The question that I am raising is, in The Taming of the Shrew are the women treated as property or people? I think that there is not one clear concise answer to this, but rather an answer in relation to the behavior of the women themselves. Bianca is a woman who acts like property, allowing her father to order her around and not making decisions for herself. During the first act Baptista orders Bianca to go inside and as Bianca complies Katherine makes the comment “A pretty peat!”, calling Bianca her fathers pet (1.1.78). By calling Bianca a pet Katherine is referring to her willful obedience to do whatever their father says.
Katherine, however, is very strong willed as is made known throughout the entire beginning of the play.

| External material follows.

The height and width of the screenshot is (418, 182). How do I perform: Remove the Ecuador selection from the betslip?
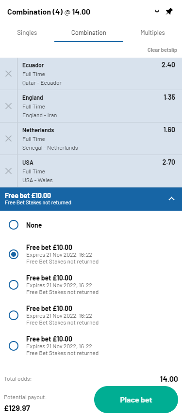9,74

She is called many things due to her behavior and is told by Hortensio, “No mates for you unless you were of gentler, milder mould” (1.1.59-60). When Petruccio offers to marry Katherine to free Bianca up for marriage he is warned about the kind of woman that she is by many and promised to be rewarded handsomely due to his sacrifice, again leading the reader to believe that life with Katherine would be nothing but trouble.
What I find incredibly interesting is the way the women end up being treated in comparison to the way that they behave. While Bianca acts like property she is treated like a person, wooed feverishly by Hortensio and Lucentio who are so overcome with love that they fall over each other to dress beneath their station in order to be closer to her. In act five Lucentio admits to Baptista what he has done was driven by love, “Love wrought these miracles. Bianca’s love..” (5.1.104-105). After being deceived by Lucentio, Bianca does not seem to take it well and appears to be behaving more like her sister when she is summoned by Lucentio and refuses to come (5.2.80-88).
Katherine, in the beginning of the play, is the epitome of the strong willed woman. During Petruccio’s “chase” of Katherine, he lies to her father and tells him that Katherine is in love with him and agrees to marry him (2.1.300-309). What shocked me is that Katherine did not seem to put up much of a fight, and from then on you see her true character. As opposed to Bianca, Katherine acted like her own person and ended up being treated like property by Petruccio. Petruccio even goes so far as to say, “She is my goods, my chattels” and again Katherine does not protest (3.3.101). The biggest transformation seen in Katherine is the speech she makes at the end of the play about the true way a wife should behave while speaking to her now disagreeable sister (5.2.140-183).
It appears to me that Shakespeare is making a comment about how women behave before marriage. The treatment of women as property, while definitely shown in the play, is shown in a negative light. The transformation seen in Bianca and Katherine seems to say that women will be treated how they allow themselves to be treated, meaning they overall are people and not property.